Doch Urs Fischer ist eben auch kein Schönwetter-Trainer, und so zeigte er sich zufrieden mit dem hart erkämpften Punkt in der Volkswagen Arena. „Über 90 Minuten gesehen waren wir sicherlich ein bisschen glücklich, aber wenn ich sehe, was die Mannschaft aufgewendet hat, welche Bereitschaft und welche Leidenschaft sie gezeigt hat, dann ist der Punkt nicht unverdient“, sagte der Union-Trainer.
Und warum sollte er das auch anders sehen? Denn auch, wenn sie sich in den letzten Spielen fußballerisch schwertat, spielt Union am Ende immer noch gewissermaßen wie das Spitzenteam, das sie eigentlich nicht sein sollte. In früheren Jahren hätten sie in einer solchen Phase solche Spiele verloren. Nun punkten sie auch in den schweren Phasen weiter, und sind damit noch völlig verdient im Rennen um die Champions-League-Plätze.
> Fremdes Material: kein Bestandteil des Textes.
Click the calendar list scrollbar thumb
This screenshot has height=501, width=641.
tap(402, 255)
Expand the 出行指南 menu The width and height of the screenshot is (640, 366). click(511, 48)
Spätestens nach diesem Spiel ist der Startschuss für dieses Rennen auch gefallen. Vor zwei Wochen hielt man noch Schritt mit den ganz Großen und konnte sogar von der Tabellenführung träumen. Nach dem dritten Remis in Folge liegt Union nun punktgleich mit SC Freiburg und RB Leipzig auf dem vierten Platz. Die entscheidenden Wochen der Saison stehen an, und statt Träumerei geht es ab jetzt um harte Rechenspiele.
Über 90 Minuten gesehen waren wir sicherlich ein bisschen glücklich.
Urs Fischer, Trainer Union Berlin
Offiziell ist das überarbeitete Saisonziel eigentlich nur, im nächsten Jahr wieder im europäischen Wettbewerb zu spielen. Hinten nur so halb vorgehaltener Hand spricht man in Köpenick aber längst schon von dem einzigen Wettbewerb, den Union bisher nicht erlebt hat. Die Champions League ist durchaus möglich und nun zählt jeder Punkt.
Am nächsten Sonntag etwa ist Eintracht Frankfurt in der Alten Försterei zu Gast, das aktuell fünf Punkte hinter Union auf Platz sechs lauert. Mit einer Niederlage würde Union wohl erstmals in diesem Jahr wieder aus den Top-Vier fallen und gleichzeitig auch einem weiteren Konkurrenten die Tür zur Champions League aufmachen. Solche Begegnungen sind jetzt nicht mehr nur richtungsweisend, sondern gegebenenfalls auch saisonentscheidend.
Restprogramm geht an die Substanz
Dass es nicht einfach wird, ist man sich auch bewusst. Am Sonntag wies Fischer nochmal auf die kurze Regenerationszeit nach dem Europa-League-Spiel am vergangenen Donnerstag hin, während Stürmer Sven Michel von einem „kräftezehrenden“ Spiel sprach. Vor der sechsten englischen Woche in diesem Kalenderjahr waren in Wolfsburg die Strapazen des Frühjahrs auch klar anzumerken. Niko Gießelmann hatte einen Hustenanfall, während Rani Khedira und Danilho Doekhi mit muskulären Problemen ausgewechselt wurden.
„Es galt dann auch, eine gewisse Vorsicht zu nehmen, weil wir doch in vier Tagen ein wichtiges Auswärtsspiel in Belgien bestreiten“, sagte Fischer dazu, und konnte gerade bei Khedira noch keine Entwarnung anbieten. Bisher blieb Union in dieser Saison von Verletzungen meist verschont, erst vor ein paar Tagen lobte der Trainer in höchsten Tönen die Arbeit der medizinischen Abteilung.
Eine gesunde Mannschaft wird Union in den nächsten Wochen nämlich gut gebrauchen können, sowie auch weiterhin das „nötige Spielglück“, das Fischer oft anspricht. Sollten sie am Donnerstag das Rückspiel gegen Royale Union Saint-Gilloise gewinnen, steht Union im April nochmal ein Monat mit acht Pflichtspielen bevor.
Der Weg in die Champions League wird nicht weniger steinig, und schon jetzt steht Fischers Mannschaft mit ein paar blauen Flecken da. Doch sie sind noch im Rennen, und das allein spricht Bände für ihre Fähigkeiten.